* [TEXT PROVIDED]:
• • •

Finding enthusiastic champions, personalizing care and collaboration
West Lake Terrace has improved skin integrity for the Prince Edward County long-term care home’s residents by initiating a “wound rounds” program to prevent skin issues and treating skin ulcers quickly and effectively when residents move into the home with these issues. Administrator Jackie Maxwell, who created the initiative, has advice for long-term care homes wishing to create their own program.
The wound rounds program at West Lake Terrace, which was initiated in 2017, centres on continuous scrutiny of residents who have wounds or are at risk of developing skin issues.
Homes wishing to start a wound rounds program must first have a clear vision of the type of system they wish to implement based on what will work for their home, Jackie tells The OMNIway.
Front-line staff members need to be involved in discussions and, ideally, there should be outside professionals, such as a nurse practitioner, who teams can turn to for advice, the administrator adds.
Interdepartmental collaboration, Jackie adds, is also important to ensuring success because the more eyes there are on residents the better the outcome.

• • •

* [MATERIAL SHOWN]:

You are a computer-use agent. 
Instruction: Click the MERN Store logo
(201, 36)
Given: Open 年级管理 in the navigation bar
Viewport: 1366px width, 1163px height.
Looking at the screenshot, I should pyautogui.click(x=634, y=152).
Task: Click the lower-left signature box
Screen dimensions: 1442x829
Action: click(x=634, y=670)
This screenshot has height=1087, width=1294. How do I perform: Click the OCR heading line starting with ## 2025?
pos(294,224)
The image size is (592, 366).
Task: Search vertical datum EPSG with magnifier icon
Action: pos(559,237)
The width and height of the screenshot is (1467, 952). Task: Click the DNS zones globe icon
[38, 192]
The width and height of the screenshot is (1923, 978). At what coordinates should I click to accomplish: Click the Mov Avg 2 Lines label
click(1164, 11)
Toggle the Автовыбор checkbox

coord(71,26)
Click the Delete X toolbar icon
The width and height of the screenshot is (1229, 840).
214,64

• • •

* [PARTS OF THE EXERCISE]:
(A) According to the wound rounds article, in what year did West Lake Terrace start its program?
(B) Please continue the article about West Lake Terrace's wound rounds program from the point where it stops.

* [TASK RESULTS]:
(A) 2017

(B)
Another important factor for wound prevention and effective treatment is personalizing care regimens for residents, Jackie says. This means team members need to work around the residents’ schedules and make time for treatments that work for them. While this can be challenging, it’s also crucial to promoting quality of life for residents.
Jackie also recommends finding team members who are eager and willing to take the lead on such an initiative. At West Lake Terrace, RAI co-ordinator Tanya Williams and clinical care co-ordinator Amy Harper have taken the lead on the home’s wound rounds program and their enthusiasm has made a major difference, Jackie says.
“If there is someone who wants to be that champion, then they should allow that person to run with it because they will have the passion around that project,” Jackie says.
“I think just having an idea for what they want as a vision, working with that, and then tweaking and re-evaluating it along the way to improve it.”